Scheme 23 Catalytic asymmetric alkenylation of aryl N-nosyl imines with potassium alkenyltrifluoroborates. |
As shown in Scheme 25, a series of aryl boronic acids could react with 2-cyclopentenone (X = CH2, n = 1), 2-cyclohexenone (X = CH2, n = 2), and cyclic α,β-unsaturated esters (X = O, n = 1, 2). The reactions proceeded under very mild conditions with 2 equivalents of boronic acid, 2.5 mol% of [RhCl(C2H4)2]2 and 5.5 mol% of chiral diene ligand at room temperature for 3 h, providing the corresponding chiral adducts 54 in excellent yields and enantioselectivities.47 In this case, the electron-donating or electron-withdrawing substitution of the phenyl boronic acids did not significantly affect the reaction yields and stereoselectivities. Interestingly, sterically more hindered 1-naphthylboronic acid and 2-tolylboronic acid led to slightly higher enantioselectivities (98% ee) for this conjugate addition.
The above bicyclo[3.3.0]octadiene ligand has two phenyl rings directly connected to two double bonds. It would be interesting to explore other ligands L3–5 by moving the bulky substitutions from the double bonds to the adjacent carbon atoms. Due to multiple oxygen atom substitutions, such diene ligands are shown to be quite soluble in water (Fig. 5).

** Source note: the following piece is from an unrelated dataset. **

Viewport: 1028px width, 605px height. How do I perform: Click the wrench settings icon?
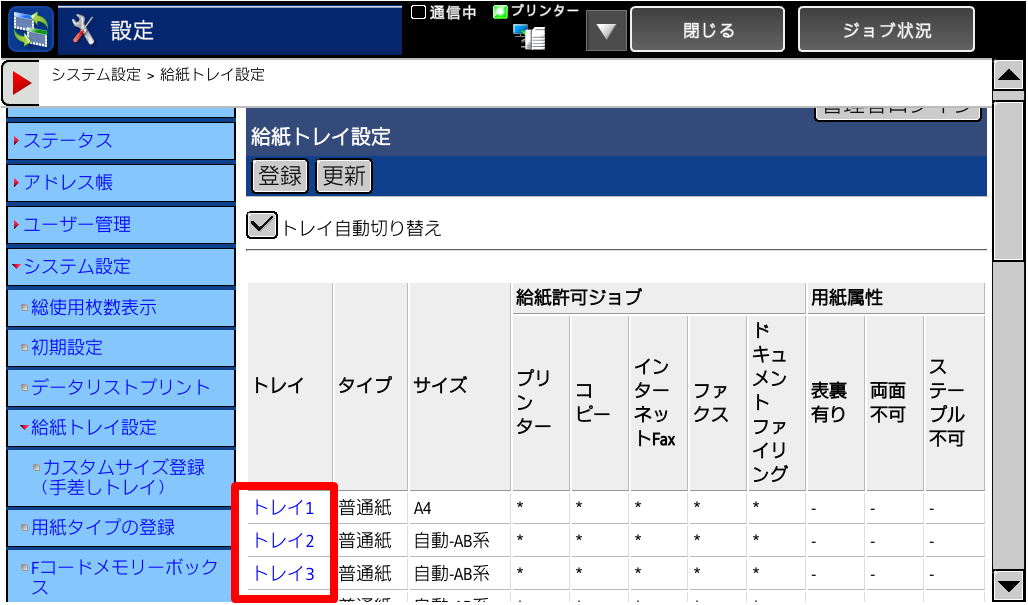pyautogui.click(x=84, y=31)
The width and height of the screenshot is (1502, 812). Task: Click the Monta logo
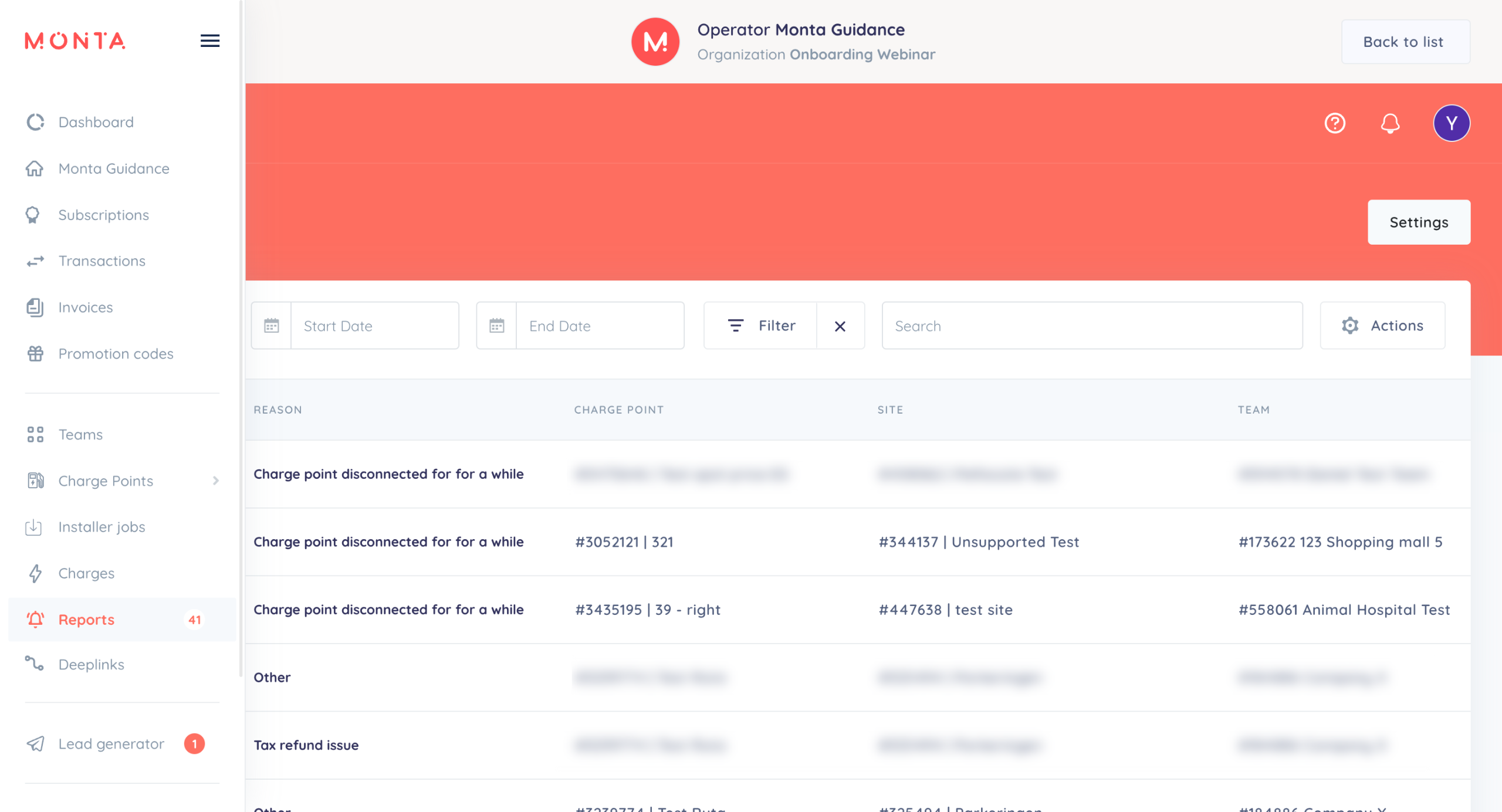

We tried rhodium-catalyzed asymmetric conjugate addition of cyclohexenone and phenyl boronic acid using the above ligands in aqueous media. The reactions were conducted with 2 equivalents of boronic acid, 2.5 mol% of [RhCl(C2H4)2]2, 5.5 mol% of chiral diene ligand at room temperature. To our delight, all three ligands L3–5 could lead to the corresponding adduct within 0.5 h, and the diketal ligand L3 was found to be optimal, providing high yield (96%) and excellent enantioselectivity (93% ee).48 Encouraged by this, we explored such addition reaction with a variety of boronic acids (Scheme 26). Different from the results in Scheme 25, the 2-cyclohexenone (X = CH2, n = 2) substrate afforded higher enantioselectivities than the 2-cyclopentenone (X = CH2, n = 1) substrate, providing the corresponding adducts 54 with 93–95% ee and 80–86% ee, respectively. In addition, the sterically more hindered 1-naphthylboronic acid and 2-methoxyphenylboronic acid resulted in significant loss in terms of stereoselectivities (52% ee and 69% ee, respectively). The reactions with cyclic α,β-unsaturated ester (X = O, n = 2) also led to a modest decrease in enantioselectivities (80–82% ee).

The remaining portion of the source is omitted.